=== Input material ===

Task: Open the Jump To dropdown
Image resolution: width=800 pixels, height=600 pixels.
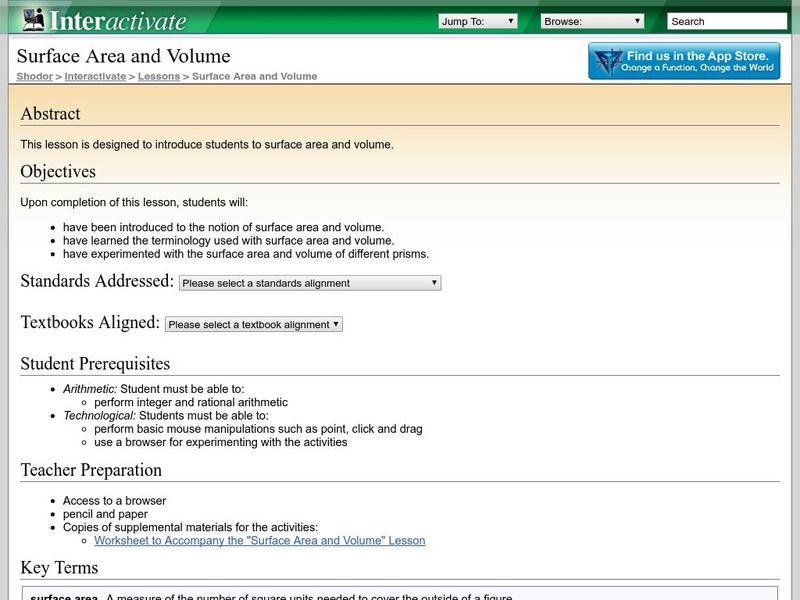Action: 478,21
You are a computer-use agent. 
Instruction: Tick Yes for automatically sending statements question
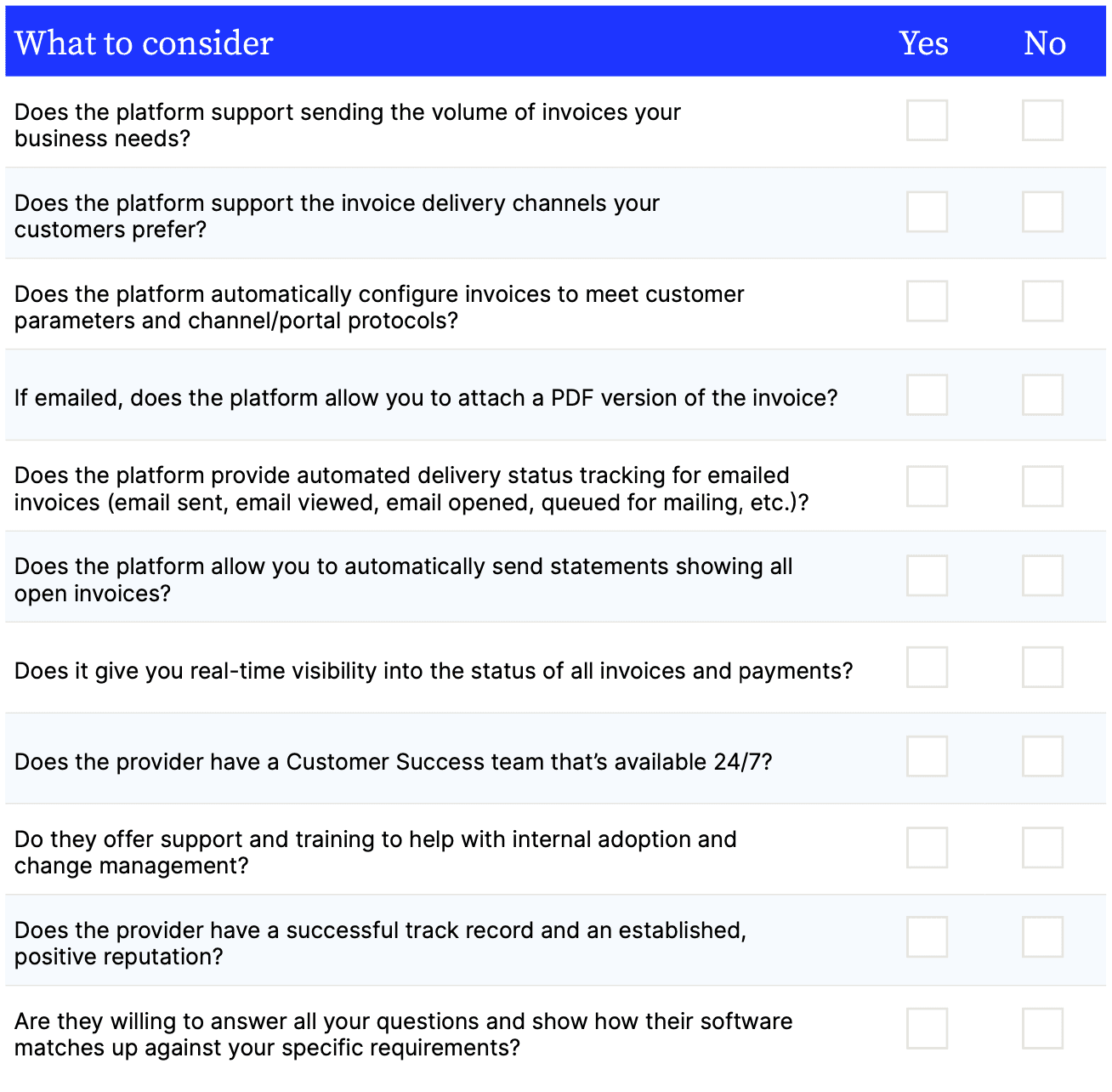[x=927, y=576]
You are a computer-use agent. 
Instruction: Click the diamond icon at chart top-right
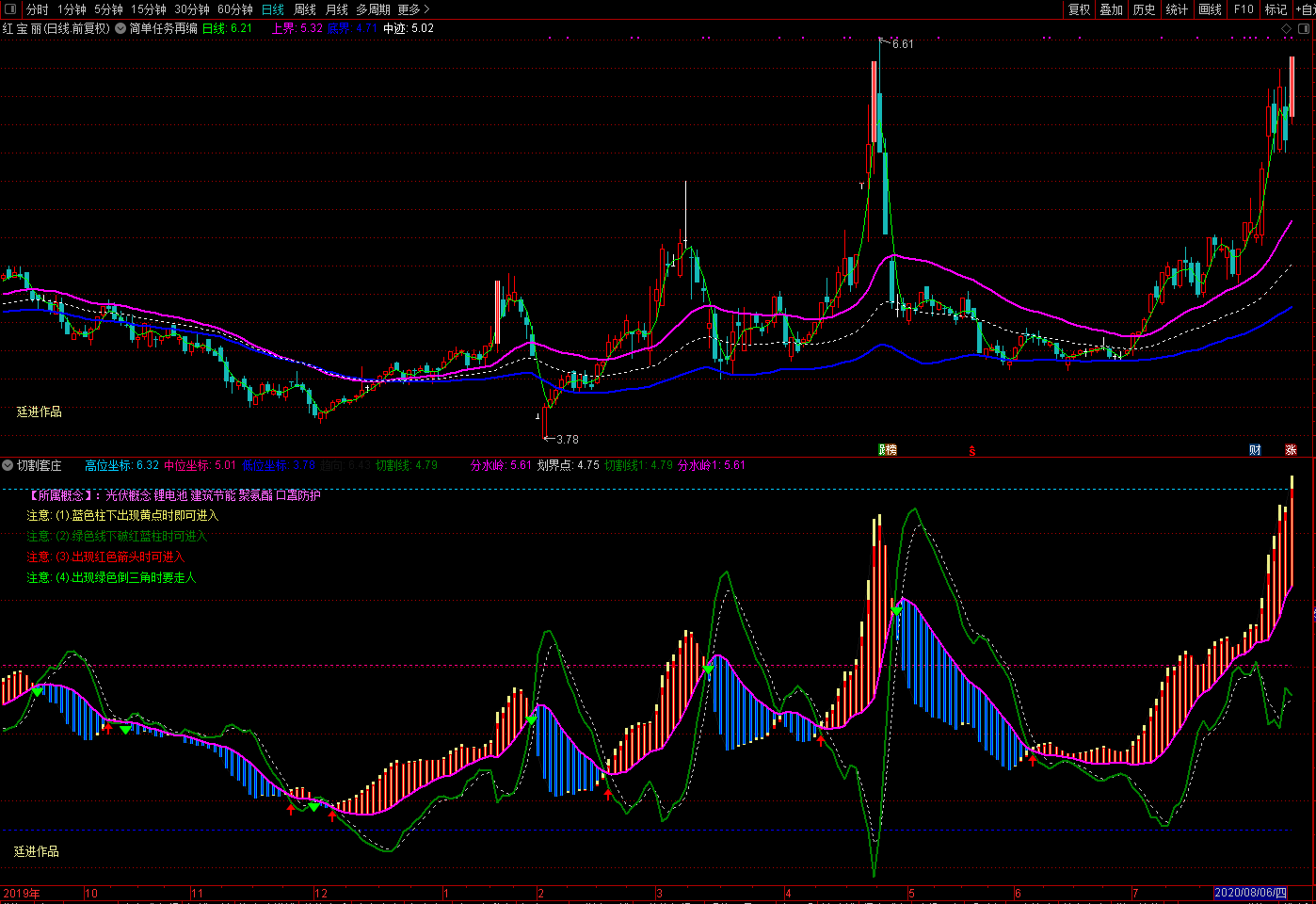1287,29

===

Each line of the data must be restated exactly, and the pictures must be left out.

Task: Open the Jump To dropdown
Image resolution: width=800 pixels, height=600 pixels.
Action: 478,21
You are a computer-use agent. 
Instruction: Tick Yes for automatically sending statements question
[x=927, y=576]
You are a computer-use agent. 
Instruction: Click the diamond icon at chart top-right
1287,29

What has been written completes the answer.